Zinspolitik

EZB – Lagarde wird ihr Zins-Mantra nicht durchhalten können

EZB-Präsidentin Christine Lagarde gibt sich weiterhin unverdrossen. Während die amerikanische Notenbank Fed die Zinswende in den USA schneller und aggressiver als erwartet vorantreibt, warnte Lagarde im französischen Radiosender France Inter vor übereilten Zinserhöhungen in der Eurozone, die das Wirtschaftswachstum ausbremsen würden.

EZB-Tower in Frankfurt
EZB-Tower in Frankfurt © CC0

Die EZB-Chefin bekräftigte zudem ihre Einschätzung, dass sich die zuletzt kräftig gestiegene Inflation stabilisieren und im weiteren Jahresverlauf schrittweise abflauen werde. Doch Lagardes Weigerung, schon in diesem Jahr an der Zinsschraube zu drehen, gerät von immer mehr Seiten unter massiven Druck.

Im Dezember kletterte die Teuerung in der Eurozone auf 5% und damit deutlich über den mittelfristigen EZB-Zielwert von 2%. Eine durchgreifende Beruhigung des Preisauftriebs ist trotz des Auslaufens diverser Sonderfaktoren wie dem deutschen Mehrwertsteuer-Effekt kaum in Sicht.
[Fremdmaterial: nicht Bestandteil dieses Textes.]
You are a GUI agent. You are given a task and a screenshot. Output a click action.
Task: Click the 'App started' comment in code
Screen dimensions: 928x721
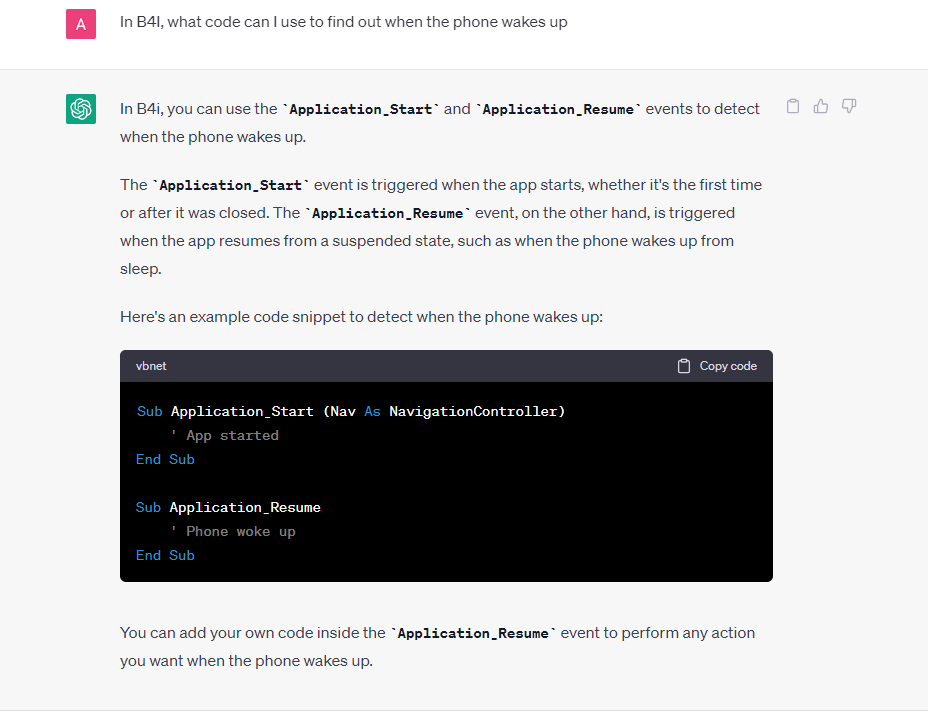click(x=224, y=435)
Der im November zeitweilig eingebrochene Ölpreis ist seither wieder kräftig angestiegen und heizt die Energiekosten an. In Deutschland sind die Erzeugerpreise, ein wichtiger Indikator für die Inflationsentwicklung, im Dezember um 24,2% gegenüber Vorjahr nach oben geschnellt. Das war der stärkste Anstieg seit Beginn der Erhebung 1949, wie das Statistische Bundesamt mitteilte. Die Industrieproduktion wird weiterhin von fast unverminderten Lieferengpässen gebremst.
Gegenwind bekommt Lagarde aber nicht nur von der Inflationsfront. Die EZB muss auch aufpassen, dass die Märkte sie nicht vor sich hertreiben. Die Kapitalmärkte preisen gerade insgesamt vier Leitzinserhöhungen in den USA ein. Damit droht die aggressive Zinspolitik der Fed auch auf Europa überzuschwappen. Am Mittwoch robbte sich die Rendite der zehnjährigen Bundesanleihen erstmals seit Mai 2019 wieder in den positiven Bereich, wenn auch nur hauchzart und für einen kurzen Moment. Doch das Signal war nicht zu übersehen. Auch in Europa haben die Wetten auf eine Zinswende begonnen. Auf ihrer nächsten Zinssitzung am 3.2. wird die EZB trotz des gestiegenen Drucks die Füße stillhalten. Aber schon im März (10.3.) könnte es im EZB-Rat zum Schwur kommen, wenn sich bis dahin Lagardes Erwartung eines spürbar gedämpften Preisauftriebs nicht erfüllen sollte. Dann könnte die EZB ihren erst im Dezember neu justierten Fahrplan für die Anleihekäufe auf den Prüfstand stellen.